You can check out these photos of dramatic animal inbreds: http://hubpages.com/hub/AnimalAbuseAwareness. If this is for animals..think of humans; and the Arab people have been doing this for maybe up to 40 generations. In my neighborhood here, the family next to me has 3 "defected" members out of about 40 people. And, they continue to marry cousins!! Actually, there is a general ignorance on the topic. I guess it is too touchy of an issue because no one wants to feel "bad" about themselves or their family..so they continue to live in the same ignorant state.
It is a huge unrecognized problem. The people here in the country I am living have a long way to go before they can "operate" at normal productivity and efficiency levels on their own to match the outside world. The reality is without expat help mostly Indian and some European the country would really fall apart. This may be offensive to some, but it as absolutely how I have observed the state of affairs through personal experience since I have been here. I did not have this idea before I came. I believe some of this is due to the inbreeding. It is keeping Arab nations populous down and weaker- less productive. This maybe totally non-PC and a topic people want to avoid, but it must be faced at some point if these countries want to continue their development. From what I understand, it seems to be more of a cultural problem not a religious as I read one account as follows: "Caliph Omar Bin Khattab (may Allah be pleased with him) saw an Arabian tribe called Banu Al-Sayeb whose bodies were very weak and emaciated because they used to marry their kins. Caliph Omar told them to marry strangers."

Omani Princess (not Omani LOL) said...

Wow, lot's of comments.

Aalia: LOL @ welfare sprite. I concur.

Muscat Mitchells: Yep. InshaAllah they are just writing these thigns down and not actually DOING anything hateful.

Mrs. Handbag addict: Alhamdulilah for your health being maintained. And thank you for your comment.

Umm Khaled: I am glad cuz your kids are too sweet mashaAllah and the next generation needs to look just as adorable;)

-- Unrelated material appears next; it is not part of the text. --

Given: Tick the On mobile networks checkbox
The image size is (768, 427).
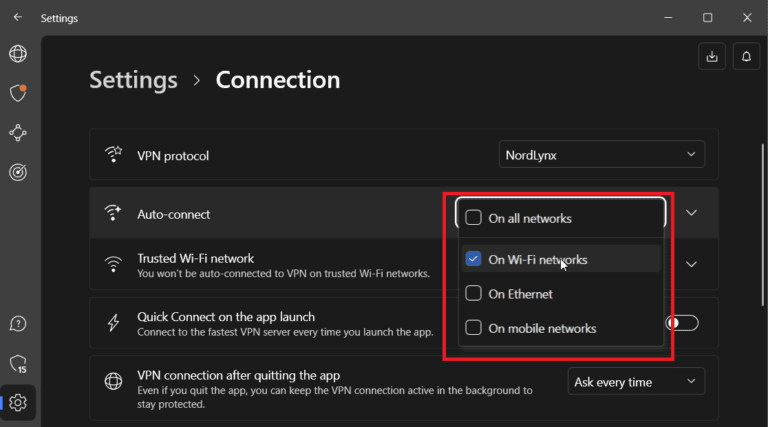Looking at the screenshot, I should [x=474, y=328].
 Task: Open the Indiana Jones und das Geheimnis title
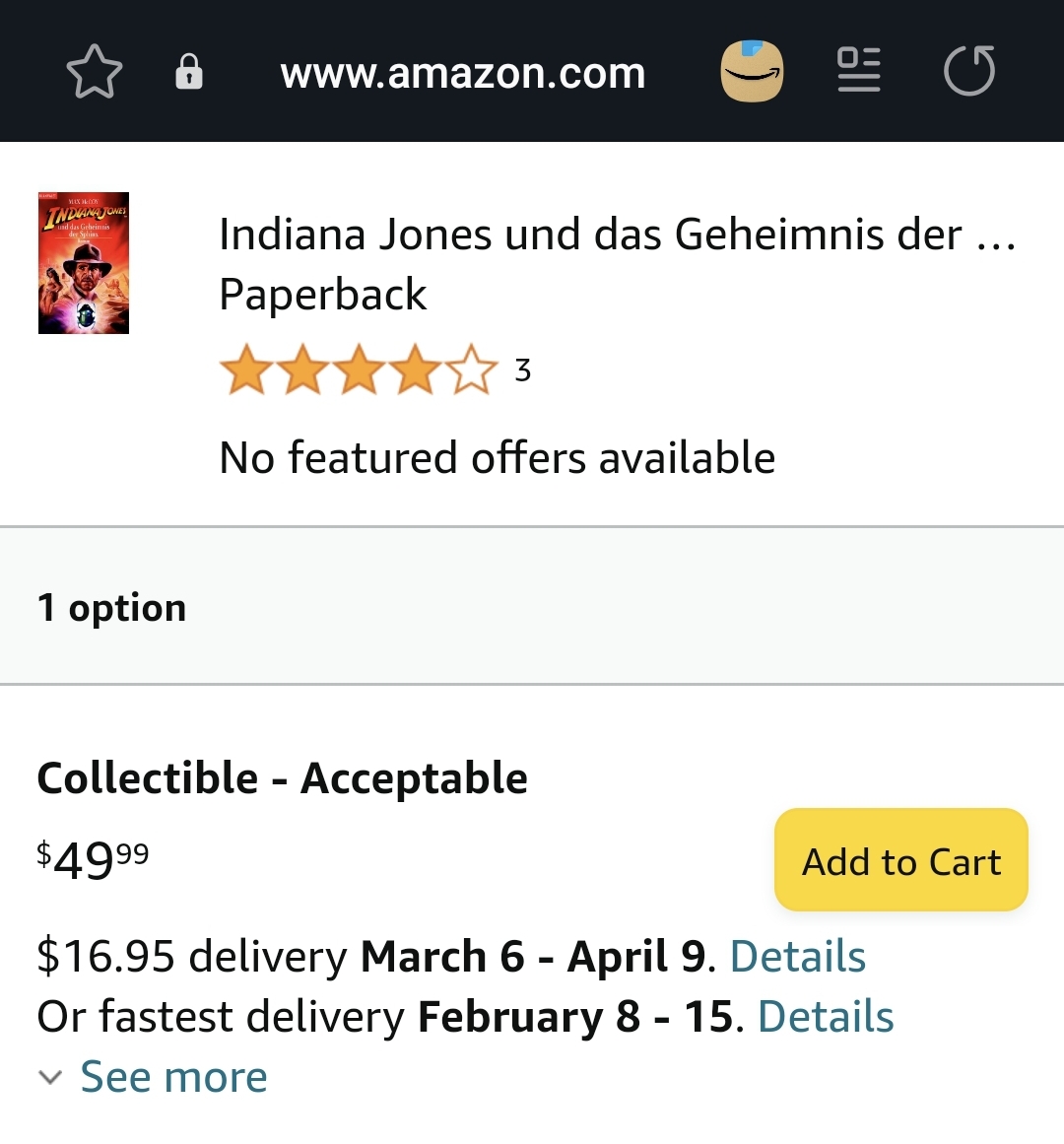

Anon: I do agree. But at the same time, I don't like people referring to an Arab that is just stupid as that being the fault of inbreeding. Maybe, just maybe, he or she is just an ignorant idiot, regardless of breeding;D

Umm Ibrahim said...

spkg of inbreeding...unfortunately I am not very keen on inbreeding as ive seen the affects of it inrl...I know you say you have too...but like in Iran, esp in rural areas, small cities and in very large, traditional families cousin marriage is thhe norm and many, many, many of them show the signs of inbreeding...infact it took me a LONG time to realise that some of the weird, off things people do is due to inbreeding. Those from heavily inbred families...yes can have health problems but it seems to be mostly mental problems and developmental problems which show themselves. In a heavily inbred family...the family members often have fertility problems (duh, I wonder why...maybe nature is telling u NOT to have kids!), children are born who have developmental delays-some of which can be major, some are minor, some just lack all sense of reasoning and dont understand anything beyond what is simple and easily understood. It manifests itself in other ways...but generally those who are severally inbred are not as healthy as those who arent. My family isnt inbred (theyve married out a lot) and my husbands own family isnt either, but some related families that some of his realtives have married into are-1 such family is excessively inbred, and its caused them a LOT of health, emotional and mental problems...

Unfortunately while the government is trying to keep people from marrying inside their family...many families continue it as they feel its "safer" to marry someone you know...like ur first cousin, etc.

No wonder there are so many fertility problems there...i really think this is the main cause!